Departure Bay to Horseshoe Bay
A great option for foot passengers to Nanaimo from Vancouver is the Departure Bay-Horseshoe Bay route, which takes 1 hour and 40 minutes to cross the 30 nautical miles. The Vancouver terminal, Horseshoe Bay, is located in West Vancouver. Once you arrive in Nanaimo, the Route 25 takes you downtown. By car, it’s just over a five-minute drive.
BC Ferry Rates
Fares for BC Ferries changes annually, so the fares included here are up to date for 2018. The rates are the same regardless of which route you take (Tsawwassen-Swartz Bay, Duke Point-Tsawwassen, and Horseshoe Bay-Departure Bay) and are for one-way travel only. If you’re looking to travel on a budget, ditch the car and go by foot. Anyone travelling by car will pay the fare for the vehicle and the passengers inside the vehicle. All prices are in CAD, and payment can be made by credit card, cash and travellers cheques.

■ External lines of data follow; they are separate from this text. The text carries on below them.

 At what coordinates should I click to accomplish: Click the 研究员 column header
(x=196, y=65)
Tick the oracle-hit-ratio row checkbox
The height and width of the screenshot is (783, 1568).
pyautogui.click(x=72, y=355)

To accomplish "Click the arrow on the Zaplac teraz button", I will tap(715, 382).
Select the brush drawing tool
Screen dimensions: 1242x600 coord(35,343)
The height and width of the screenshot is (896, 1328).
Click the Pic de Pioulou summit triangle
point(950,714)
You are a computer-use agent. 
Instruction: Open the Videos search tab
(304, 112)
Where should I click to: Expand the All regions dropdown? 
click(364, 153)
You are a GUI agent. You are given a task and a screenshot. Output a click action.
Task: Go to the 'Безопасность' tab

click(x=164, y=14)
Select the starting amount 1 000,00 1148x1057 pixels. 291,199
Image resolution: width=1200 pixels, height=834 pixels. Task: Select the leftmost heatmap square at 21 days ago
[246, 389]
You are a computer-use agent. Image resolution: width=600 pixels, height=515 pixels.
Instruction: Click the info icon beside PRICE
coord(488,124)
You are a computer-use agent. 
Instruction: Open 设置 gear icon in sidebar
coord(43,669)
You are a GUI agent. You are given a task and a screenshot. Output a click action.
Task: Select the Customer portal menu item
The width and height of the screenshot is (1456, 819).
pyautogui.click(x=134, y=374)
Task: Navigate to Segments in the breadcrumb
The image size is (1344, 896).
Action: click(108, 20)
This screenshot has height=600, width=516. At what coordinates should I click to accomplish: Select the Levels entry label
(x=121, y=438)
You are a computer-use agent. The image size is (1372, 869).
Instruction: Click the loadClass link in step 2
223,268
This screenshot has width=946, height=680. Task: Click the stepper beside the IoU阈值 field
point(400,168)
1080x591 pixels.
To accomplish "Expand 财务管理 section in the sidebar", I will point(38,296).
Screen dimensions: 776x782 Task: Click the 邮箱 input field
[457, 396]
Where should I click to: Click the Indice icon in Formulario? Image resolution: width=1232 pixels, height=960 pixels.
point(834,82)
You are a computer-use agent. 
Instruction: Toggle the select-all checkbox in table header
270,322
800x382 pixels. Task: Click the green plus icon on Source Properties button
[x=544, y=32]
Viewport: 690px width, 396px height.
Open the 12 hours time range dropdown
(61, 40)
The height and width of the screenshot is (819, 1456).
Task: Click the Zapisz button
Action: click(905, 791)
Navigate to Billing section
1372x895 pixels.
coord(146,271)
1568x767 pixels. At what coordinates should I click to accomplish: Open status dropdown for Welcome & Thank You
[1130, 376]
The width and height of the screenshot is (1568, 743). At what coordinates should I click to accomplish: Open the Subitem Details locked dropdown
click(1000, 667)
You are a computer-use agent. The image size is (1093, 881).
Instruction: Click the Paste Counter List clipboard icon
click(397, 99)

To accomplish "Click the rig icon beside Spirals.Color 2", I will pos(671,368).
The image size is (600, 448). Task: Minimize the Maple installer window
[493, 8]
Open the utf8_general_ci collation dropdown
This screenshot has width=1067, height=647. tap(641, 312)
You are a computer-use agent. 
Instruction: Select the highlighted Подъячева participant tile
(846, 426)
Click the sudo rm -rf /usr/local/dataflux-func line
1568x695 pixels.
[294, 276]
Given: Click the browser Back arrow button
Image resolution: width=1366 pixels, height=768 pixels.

|Passenger (12 and older)||$17.20|
|Passenger (5 to 11)||$8.60|
|Passenger (under 5)||FREE|
|Bicycle or Stowage||$2|
Pets on BC Ferries
There are two decks that your car could end up in: the lower closed deck and the upper open deck. If you end up in the closed deck, you’re required to leave your vehicle during the trip, but your pet can stay behind in your car. If you want to stay with your pet, you can take him or her to the closed-off pet area on the open deck. Alternatively, you can request to be placed on the upper deck when purchasing your ticket, and that way, you’ll both be able to stay in the car for the duration of the trip.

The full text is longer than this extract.